According to declassified Australian cables between Canberra,
Washington and Baghdad from June to November 2003, Australian diplomats pressed
“senior USDA officials and other appropriate political and agricultural
figures” to pressure an export-directed U.S. farm group, U.S. Wheat Associates,
to stop its “the smears and innuendo” of Australia’s monopoly wheat exporter,
AWB, over what then appeared to be illegal payments to Iraqi officials.
In a June 7, 2003 cable
to Canberra, Australian Ambassador to the U.S. Michael Thawley noted he had “made
a demarche” to a high State Dept. official whose title and name were redacted
in the declassified memo to go “through the previous history of our dealing
with the US Wheat Associates.”
The official, reported Thawley, “said that he would pass on our
concern to the (redacted name) this evening. He said that he regarded such
allegations as absurd and could understand our reaction.”
But the allegations were not absurd.
Two years later an independent probe into the United Nations
Oil For Food Program clearly showed AWB, Australia’s single desk wheat
exporter, paid $215 million in bribes and kickbacks to Hussein and his cronies
between 1999 and 2003 to get Aussie wheat into Iraq.

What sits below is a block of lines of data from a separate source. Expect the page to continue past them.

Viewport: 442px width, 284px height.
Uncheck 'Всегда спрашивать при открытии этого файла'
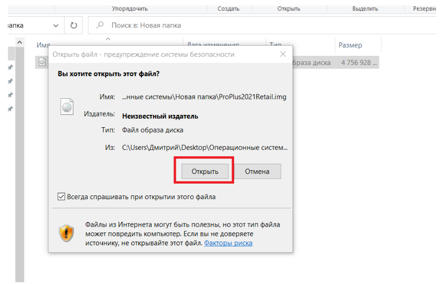point(61,197)
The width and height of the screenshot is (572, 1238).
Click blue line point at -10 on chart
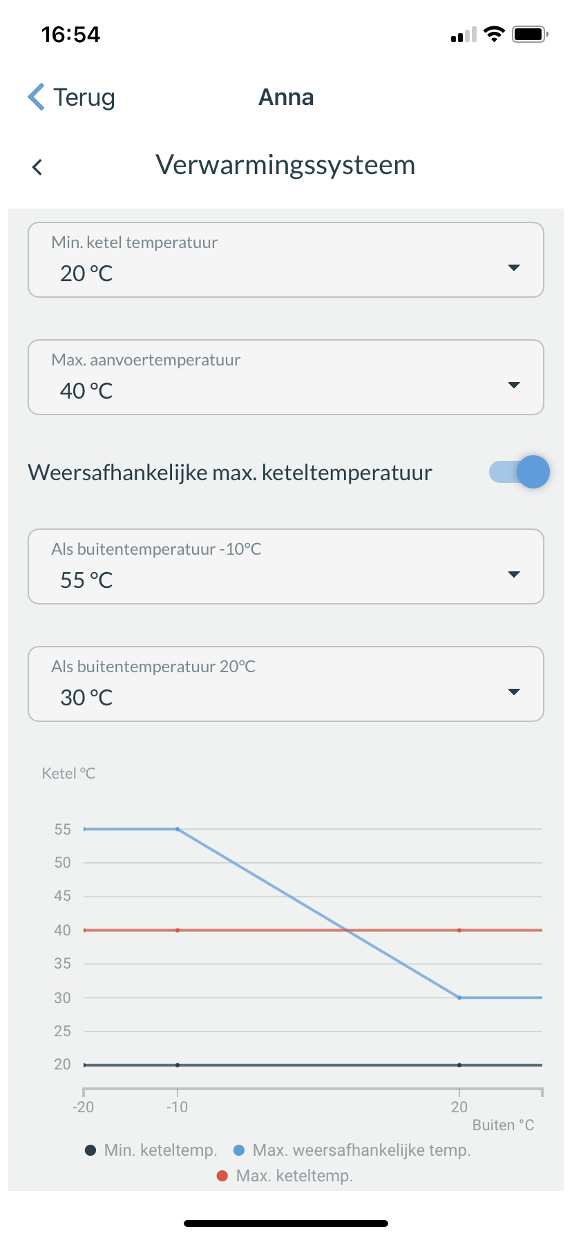point(178,829)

Later, in the same cable, however, the State Department
official’s identity is unmasked. In a parenthetical aside, Thawley adds, “Since
drafting this, Larson has called to say one option [for the U.S. State Dept.]

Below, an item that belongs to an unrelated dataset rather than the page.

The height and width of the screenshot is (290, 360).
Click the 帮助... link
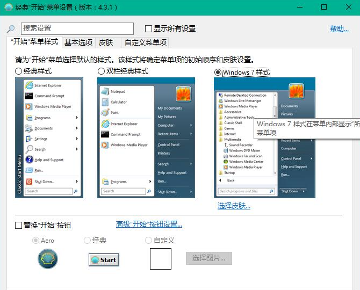pyautogui.click(x=339, y=29)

would be to respond publicly to a question from an Australian journalist and
reject the claims.”
U.S. Wheat Associates explain that “Larson” is Allen Larson,
the former undersecretary for economic, business and agricultural affairs to
then-U.S. Secretary of State Colin Powell.

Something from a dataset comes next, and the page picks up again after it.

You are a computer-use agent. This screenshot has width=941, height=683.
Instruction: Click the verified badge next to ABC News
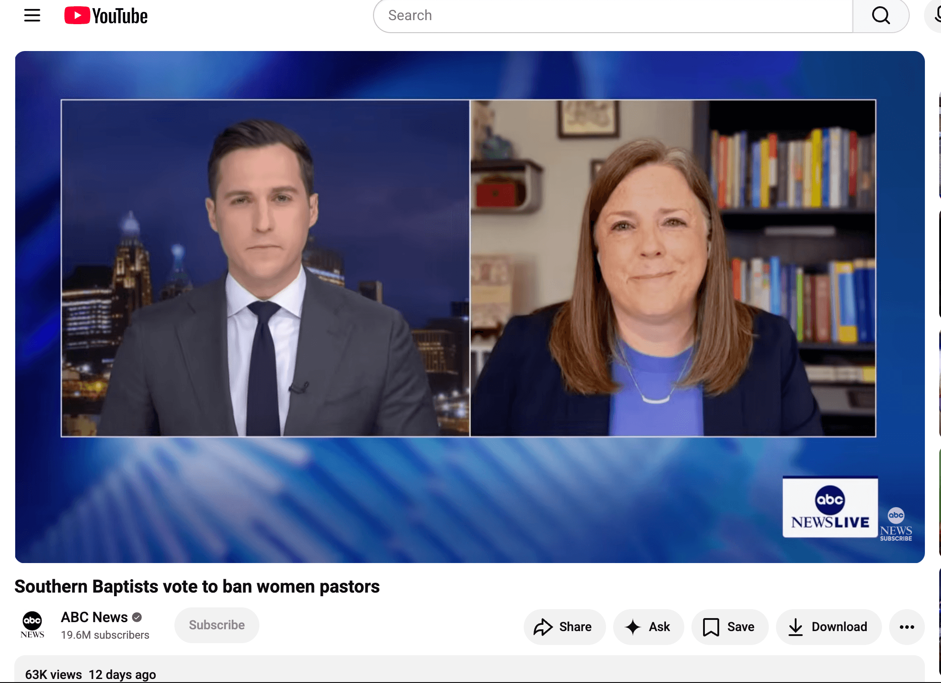[137, 617]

Thawley ends by assuring Canberra “We will follow up with other
[redacted] officials with more direct responsibility for programs next week.”
And he did.
In a June 14, 2003 cable from Washington to every high-ranking
official back home--including Prime Minister John Howard and top trade official
Mark Vaile--the embassy noted it had spoken with USDA Undersecretary J.B. Penn
about the AWB-Iraq controversy.
Penn, the cable noted, “said it would be very unhelpful if
Flugge continued to comment on” U.S. Wheat’s allegations of AWB wrongdoing and
reports that newly conquered Iraq would not import American “genetically
modified” animal feed.
Flugge is Trevor Flugge, the former AWB chief who only weeks
before had been named co-leader (with U.S. grain executive Dan Amstutz) of the
American-led effort to revitalize Iraq’s farm and food sectors.
Penn also alerted the Aussies that he “would hold a media
conference with Amstutz on 16 June” to attempt to defuse angry American farm
response over Flugge’s appointment in Iraq and the power he would continue to
hold over U.S. food exports to Baghdad.
Other cables detail contacts Australian diplomats had to
influence the growing American anger over Iraqi imports of Australian wheat.
Two were with staff members of then-Senate Minority Leader Tom Daschle, D-SD,
and Kansas Republican Sen. Pat Roberts.
The gist, noted the cable, is “given that senior senators are
focusing carefully on the [Iraqi] contracts in question, we will at some point
have to be ready to explain specific aspects of the contracting process.”
That “point” came in late 2005. After the UN kickback report
was released, Australian Prime Minister John Howard appointed a commission to
investigate AWB. The Cole Inquiry, which began its hearings in Feb. 2006, laid
bare the scandal. Ironically, Prime Minister Howard testifies to the Inquiry
April 13.
The cables are extraordinary in two ways. First, they show the
lengths to which the Australian government went to protect the
soon-to-be-tarred AWB, its hand-picked monopoly wheat exporter.
Second, and even more extraordinary, is how Bush Administration
appointees took the word of Aussie officials over that of U.S. farmers. Who do
they work for anyway--you or Australia?